2012-11-04 01:25 AM
Hello,
I am experiencing some troubles recently with floating point calculation within interrupts. I have a dma interrupt running at 400 Khz in double buffer mode. I have an usart RX interrupt coming at 50 Hz. the 400khz interrupt will drive and RGB barled very smoothly. The 50Hz interrupts decodes an RC Radio signal. the 400Khz interrupt has higher priority than the 50 Hz one. in the 50Hz interrupt, I am retrieving integer values that I wanted to scale to 0 -> 100%. If I do the floating point calculation which is basic : Y = (a - offset) / Scale, this results in a very strange behaviour (Scale and offset are constant non zero values ). My whole main loop is very much slowed (from 30hz to 2Hz). Is there any issue with using floating point calculation within interrupts? The same calculation done in the main loop will not cause any issue.2012-11-04 01:59 AM
there is no restriction to use FPU in ISR.
using FPU in an ISR adds some latency for ISR entry/exit. FPU frame has to be saved/restored before starting the processing.disabling the FPU context save/restore can reduce the latencies if not used any where else.maybe you can share the disassembly of the ISR to check if HW /or SW single precision operation is used.2012-11-04 11:46 PM
You did not mention that you actually use an uC with FPU, say, a F3 or F4.
If not so, take a look at the assembler code. The called library routines will definitely take longer than 2.5us. I rather suggest to invest some minutes and solve your scaling in the integer realm. Multiply by 100 or 1000, do your scaling, and than divide again.2012-11-13 03:20 AM
The lower end STM32 micros do not have floating point units, so all floating point calculations have to be performed via software libraries which makes these operations far slower than integer ones. The problem you are having is simply that the micro does not have enough time to complete the floating point operations before the next interrupt.
It's nearly always possible to replace floating point operations with integer ones, certainly in the case of a simple scaling operation which would speed things up significantly. However, 400kHz is an extraordinarily fast rate for an interrupt to run at, and makes me think that you have a fundamental design issue. Why do you have to run this interrupt so fast?
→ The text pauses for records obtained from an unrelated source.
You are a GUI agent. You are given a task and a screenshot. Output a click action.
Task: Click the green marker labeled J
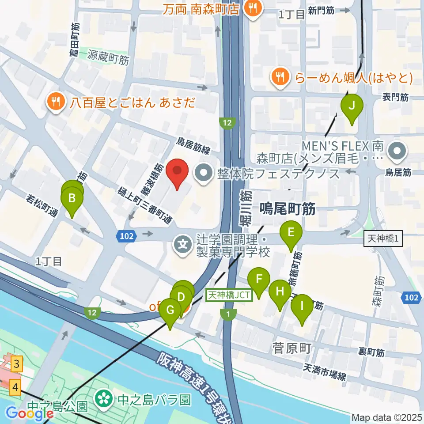[x=352, y=106]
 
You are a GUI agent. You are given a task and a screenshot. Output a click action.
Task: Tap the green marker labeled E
[x=291, y=232]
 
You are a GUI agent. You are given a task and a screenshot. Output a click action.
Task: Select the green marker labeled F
[x=259, y=280]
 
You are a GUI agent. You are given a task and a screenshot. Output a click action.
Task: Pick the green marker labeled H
[x=280, y=292]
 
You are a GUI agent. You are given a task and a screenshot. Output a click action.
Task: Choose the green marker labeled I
[x=302, y=306]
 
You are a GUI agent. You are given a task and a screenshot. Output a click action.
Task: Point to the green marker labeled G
[x=170, y=310]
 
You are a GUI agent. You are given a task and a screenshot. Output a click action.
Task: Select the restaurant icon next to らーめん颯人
[x=280, y=78]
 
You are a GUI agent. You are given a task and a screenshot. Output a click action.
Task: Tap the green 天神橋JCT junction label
[x=229, y=295]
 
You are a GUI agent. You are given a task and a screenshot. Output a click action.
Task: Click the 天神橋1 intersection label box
[x=383, y=239]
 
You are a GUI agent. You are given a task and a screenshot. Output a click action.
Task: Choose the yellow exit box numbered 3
[x=16, y=364]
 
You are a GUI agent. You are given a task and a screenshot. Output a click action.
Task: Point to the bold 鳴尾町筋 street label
[x=288, y=209]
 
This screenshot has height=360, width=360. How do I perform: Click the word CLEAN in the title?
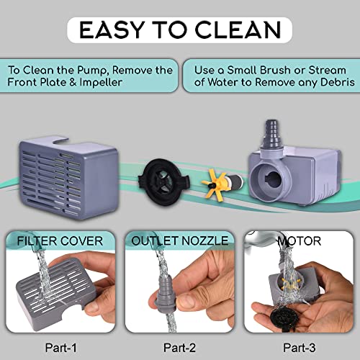(238, 30)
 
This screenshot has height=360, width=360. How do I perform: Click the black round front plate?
(163, 182)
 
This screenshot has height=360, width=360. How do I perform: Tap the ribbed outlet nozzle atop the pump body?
(272, 137)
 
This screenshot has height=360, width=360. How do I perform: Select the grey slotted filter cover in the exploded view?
(69, 178)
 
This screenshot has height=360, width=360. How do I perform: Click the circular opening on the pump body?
(271, 181)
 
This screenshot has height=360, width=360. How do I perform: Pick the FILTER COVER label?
(60, 241)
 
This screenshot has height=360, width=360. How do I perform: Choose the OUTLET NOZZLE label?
(180, 240)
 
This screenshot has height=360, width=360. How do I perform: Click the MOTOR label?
(299, 241)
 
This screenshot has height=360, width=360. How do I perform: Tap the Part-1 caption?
(61, 347)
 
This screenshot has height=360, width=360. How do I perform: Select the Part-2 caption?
(179, 347)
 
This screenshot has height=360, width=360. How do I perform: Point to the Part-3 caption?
(300, 347)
I have made smooth RGB LED faders on tiny 8 bit PICs without maxing out the CPU, so an STM32 should barely be running above idle.2012-11-13 04:28 AM
It's nearly always possible to replace floating point operations with integer ones, certainly in the case of a simple scaling operation which would speed things up significantly.
Maybe the initiator of this thread is a Mathlab/Simulink disciple ? That software produces nice models with an option to export as C code, but unfortunately uses floating point datatypes by default. The reality on FPU-less controllers is a little different than the model ... And for the speed up when using scaled integer - two orders of mangnitude are not uncommon.